One common exception is machine-to-machine traffic that cannot tolerate frequent token renewal without redesign. In those cases, teams should avoid extending token lifetimes by default and instead isolate the workload, reduce scope, and add stronger detection around misuse. Another edge case is emergency access: break-glass accounts still need separate handling, but they should not become a permanent exception to revocation discipline. NHI Management Group notes that only 20% of organisations have formal processes for offboarding and revoking API keys, which is a strong signal that revocation discipline is often the weak link. For emerging AI-agent use cases, the OWASP NHI Top 10 and MITRE ATLAS adversarial AI threat matrix are useful references for threat patterns, while Top 10 NHI Issues helps frame the operational failure modes that attackers most often exploit.

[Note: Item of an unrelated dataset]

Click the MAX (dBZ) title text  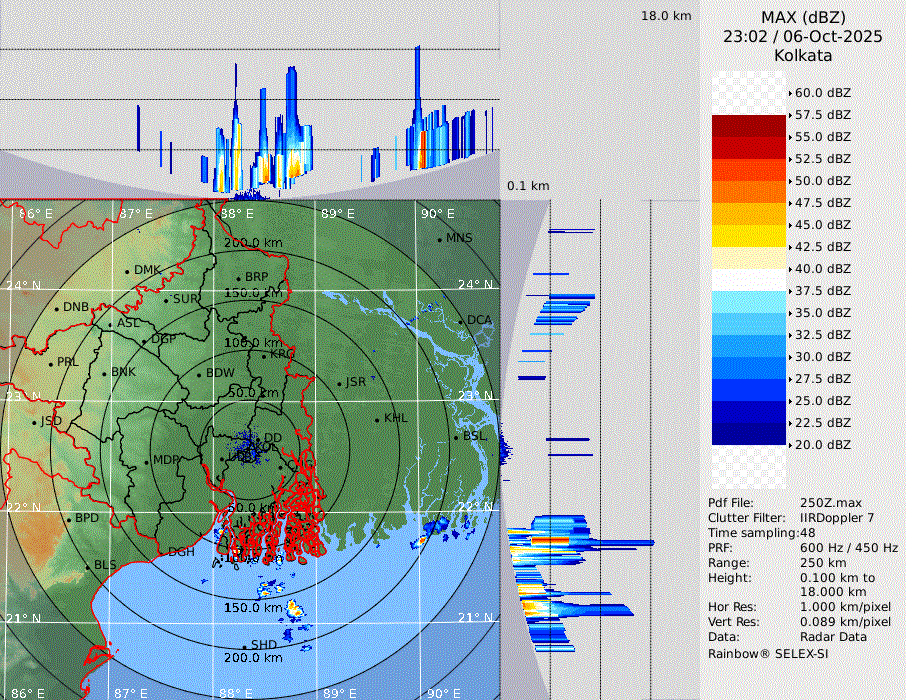click(x=803, y=17)
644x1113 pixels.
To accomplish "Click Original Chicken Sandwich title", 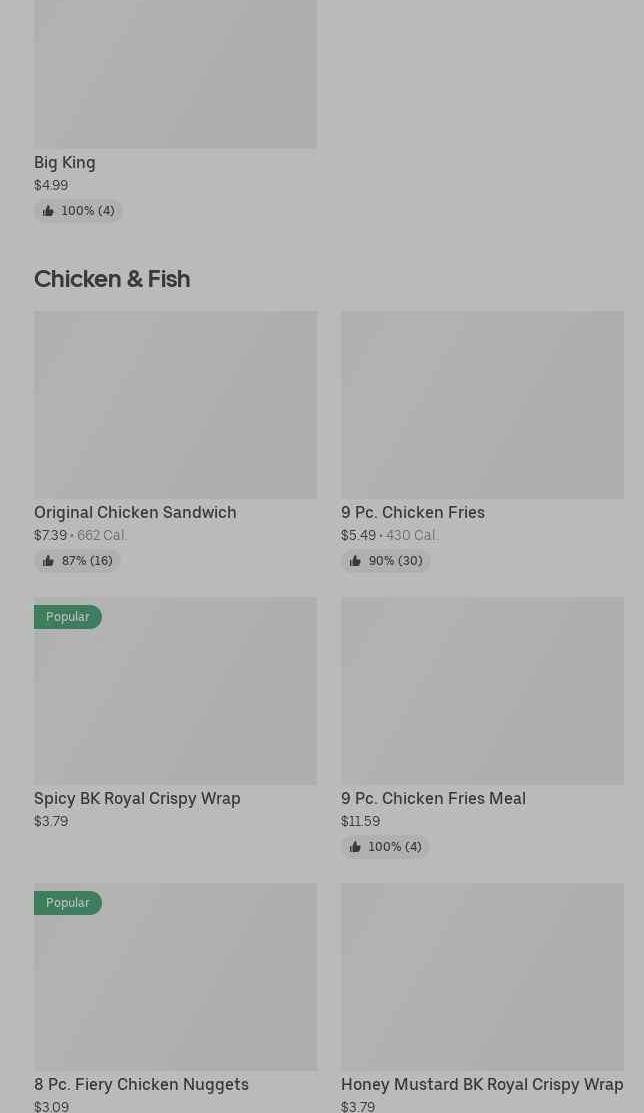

In mature programmes, the question is not whether AI increases IAM risk, but whether identity controls can move at machine speed.

Standards & Framework Alignment

This section maps relevant standards and security frameworks to the operational risks and controls described in this guidance.

OWASP Non-Human Identity Top 10 and OWASP Agentic AI Top 10 address the attack and risk surface, while NIST AI RMF set the governance and control requirements practitioners need to meet.

Framework Control / Reference Relevance
OWASP Non-Human Identity Top 10 NHI-03 Addresses weak rotation and revocation of secrets attackers exploit quickly.
OWASP Agentic AI Top 10 A2 Agentic abuse often comes from excessive tool access and poor runtime boundaries.
NIST AI RMF AI RMF governance is relevant to managing dynamic, high-speed identity risk.

Shorten secret TTLs and automate rotation, revocation, and owner tracking for every non-human identity.